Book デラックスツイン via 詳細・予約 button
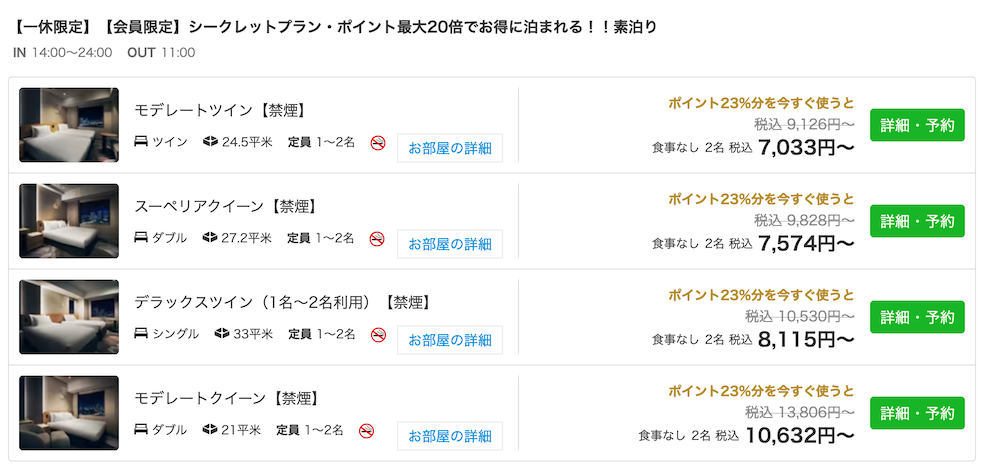 click(x=917, y=317)
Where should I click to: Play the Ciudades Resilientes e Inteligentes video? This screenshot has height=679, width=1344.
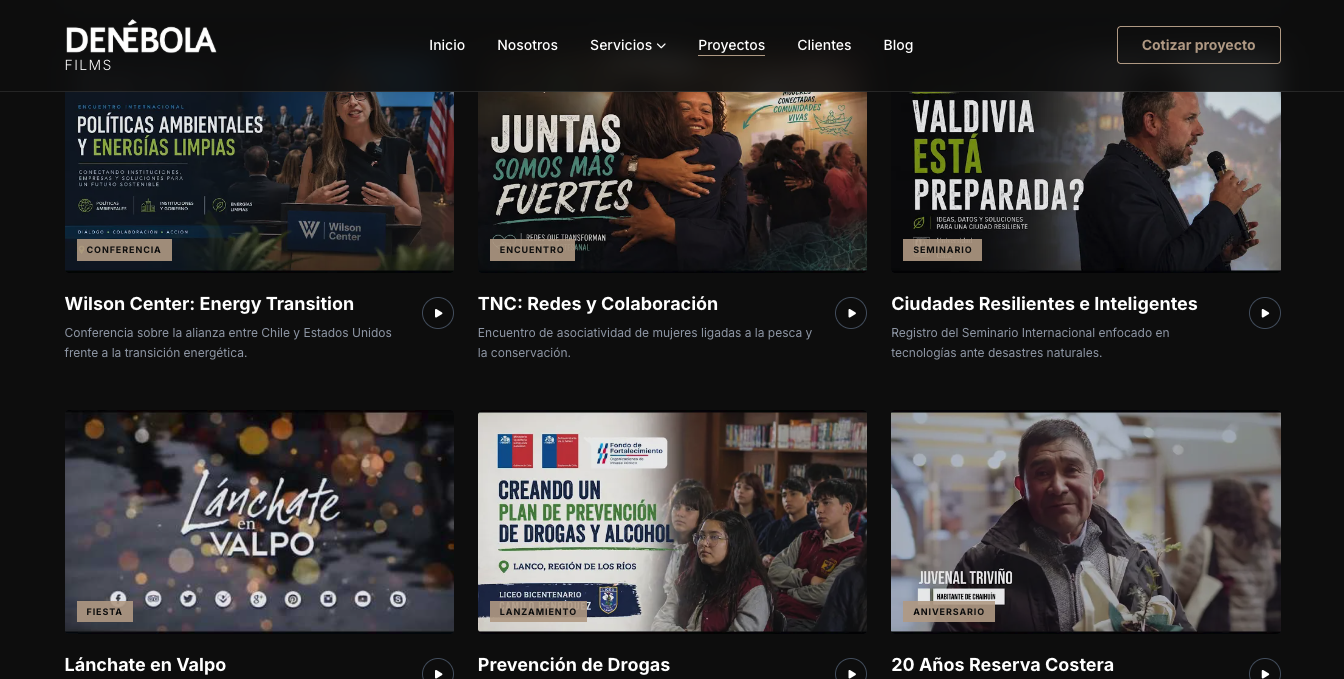tap(1265, 313)

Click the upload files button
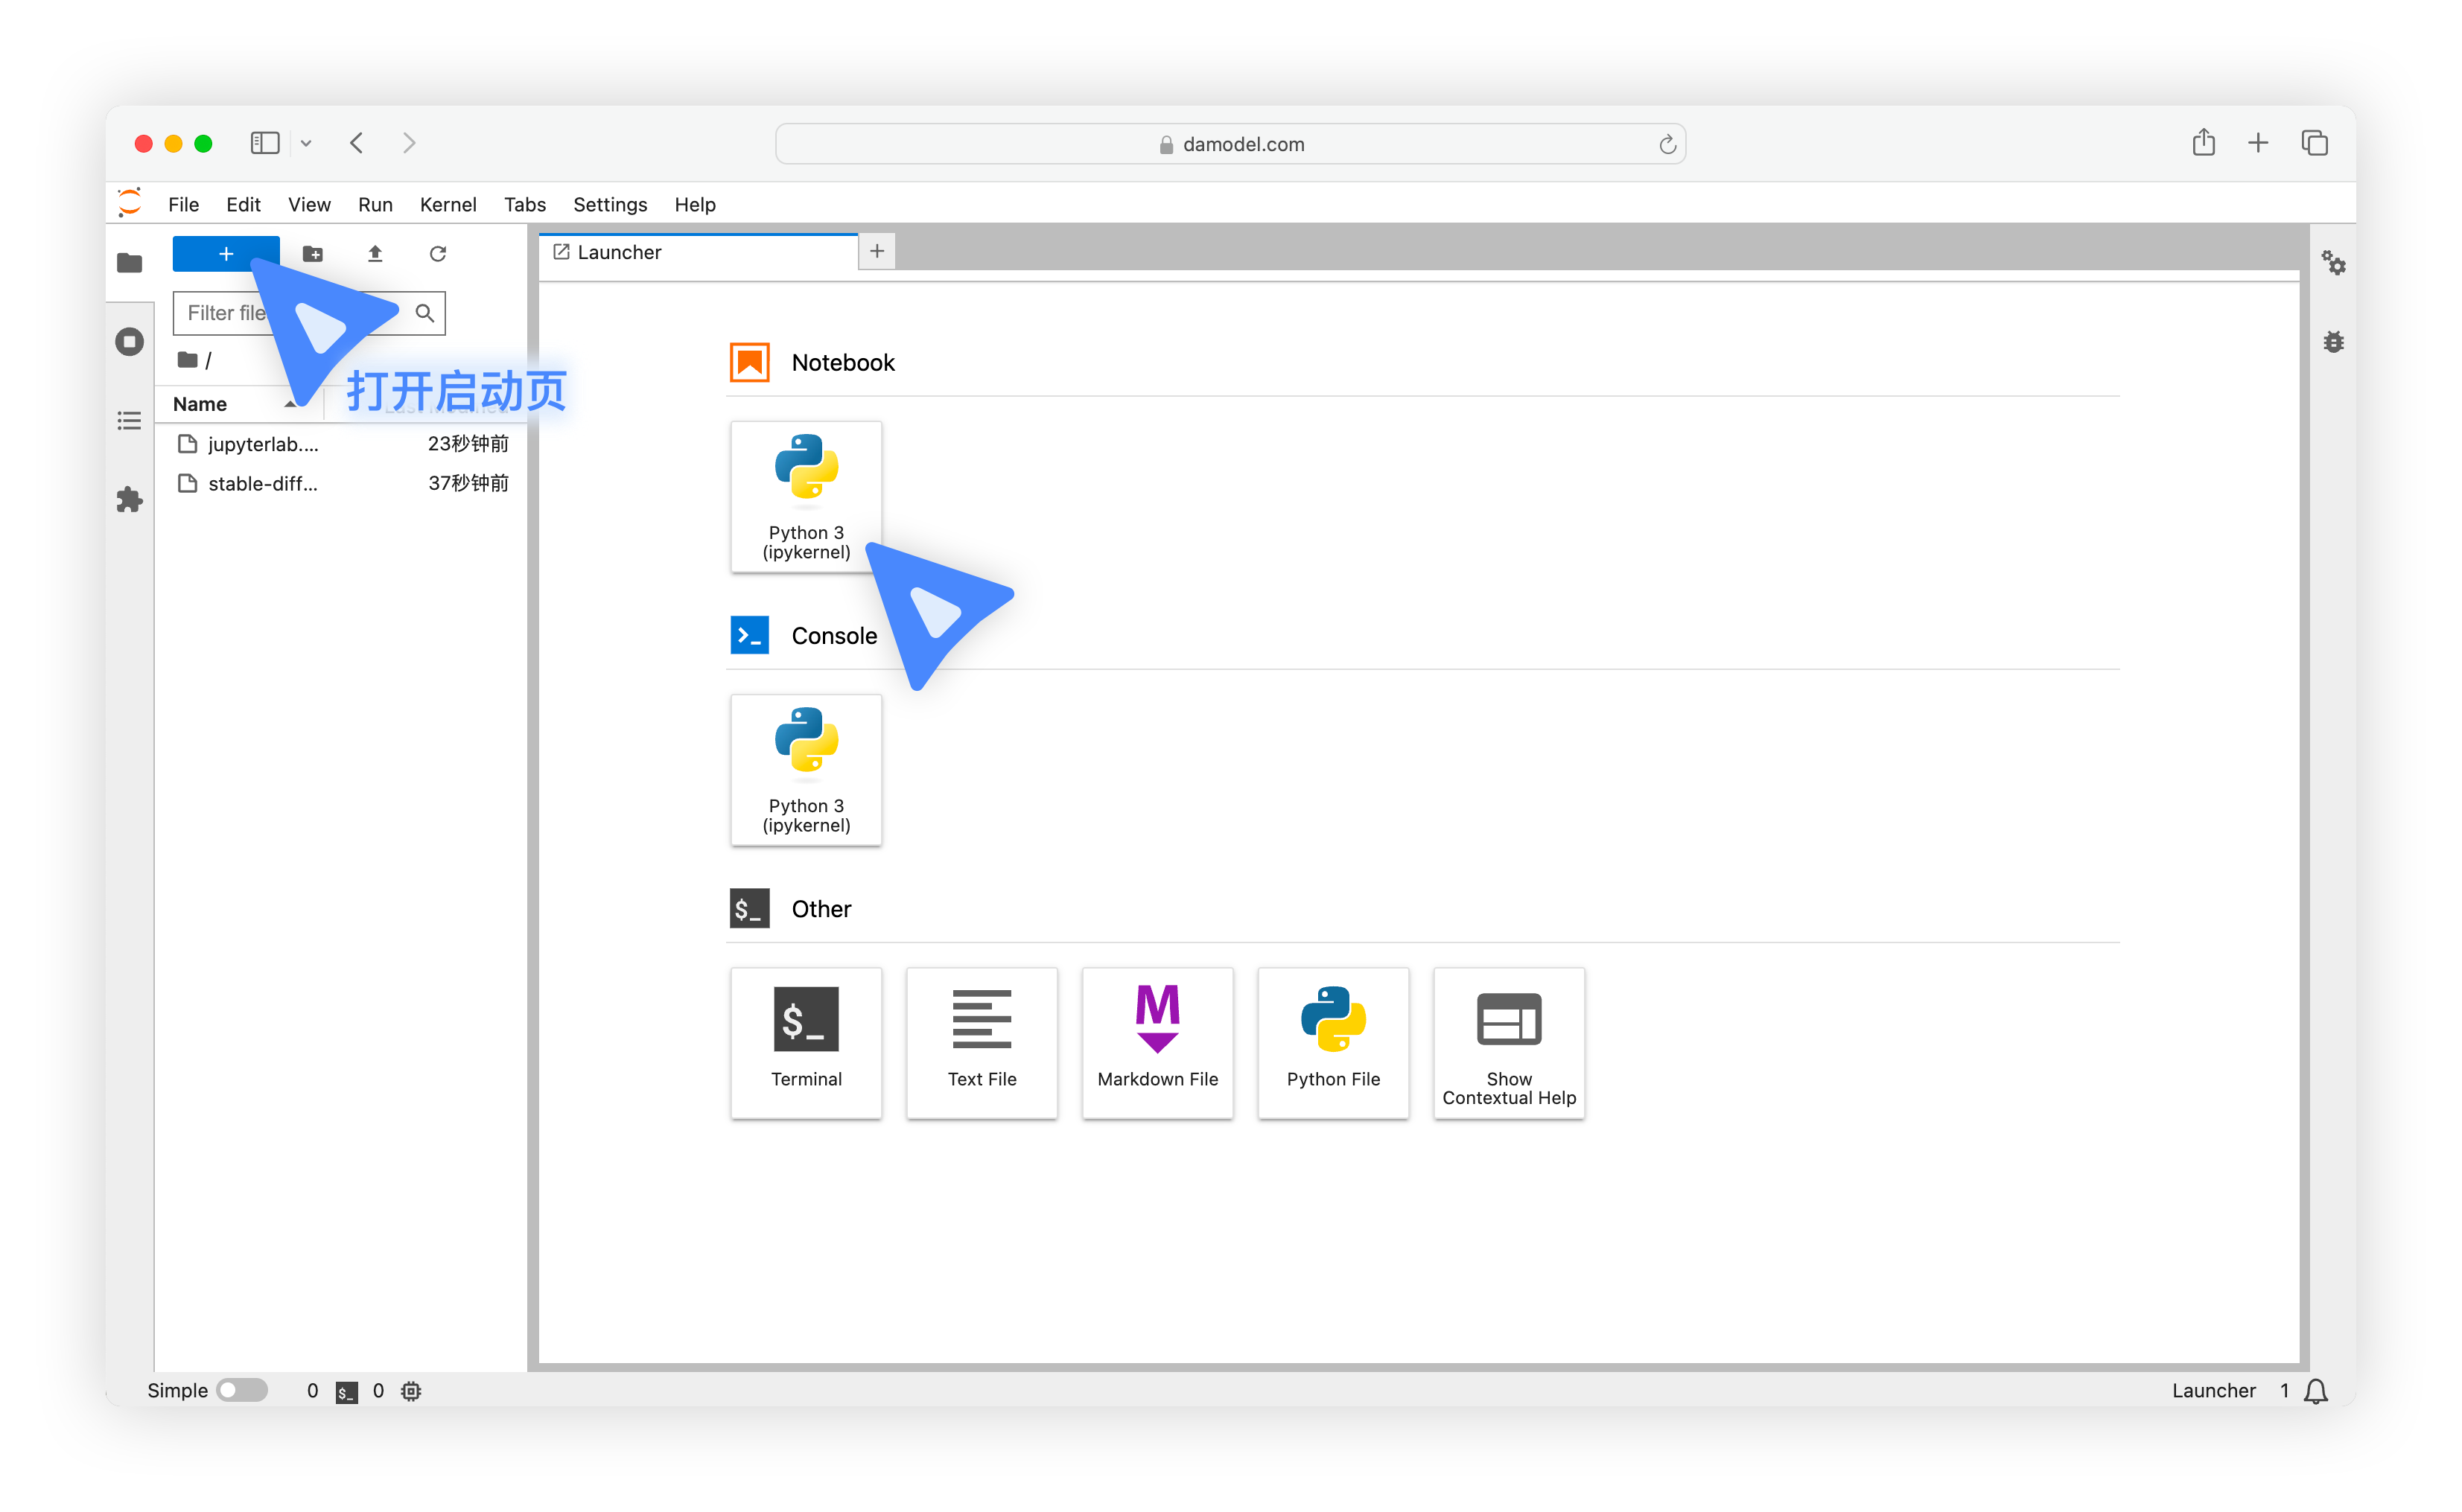375,253
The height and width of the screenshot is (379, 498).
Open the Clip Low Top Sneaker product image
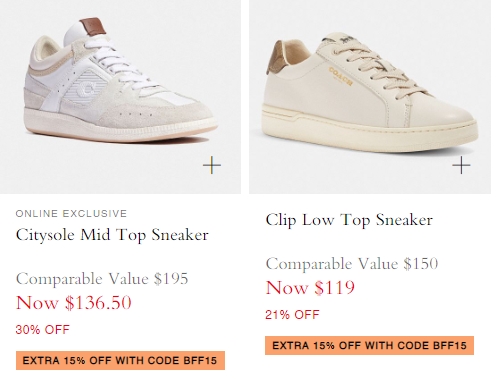point(370,97)
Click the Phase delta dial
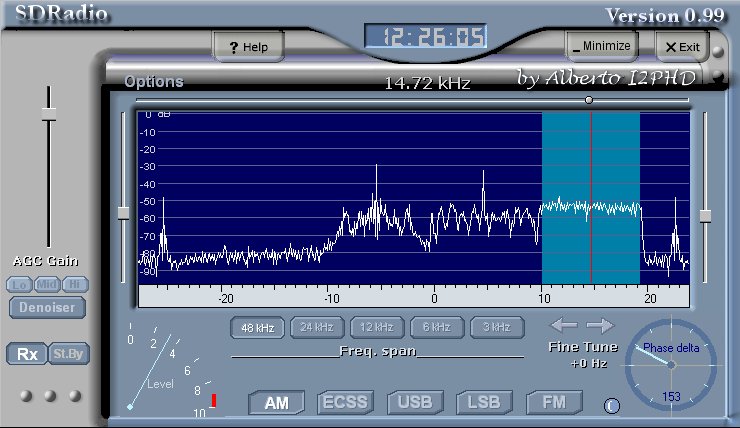This screenshot has height=428, width=740. 671,366

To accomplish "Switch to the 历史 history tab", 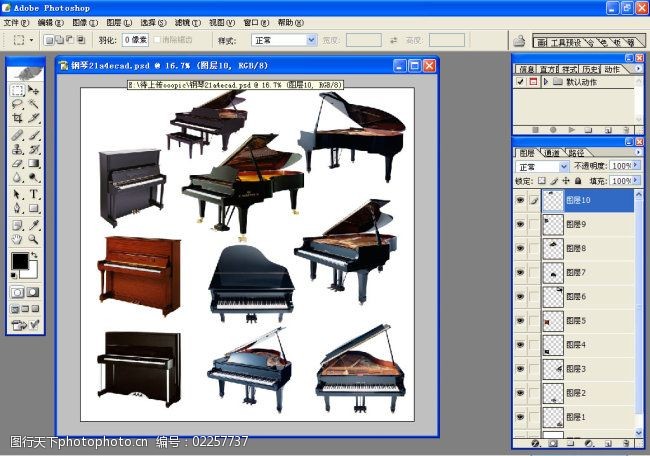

## DESCRIPTION OF THE TASK
In the records above, find the line that contains "Click the Phase delta dial" and repeat exactly that line and all lines after it to the end. Do not include pictures.

## YOUR RESPONSE
Click the Phase delta dial
This screenshot has height=428, width=740. 671,366

To accomplish "Switch to the 历史 history tab", 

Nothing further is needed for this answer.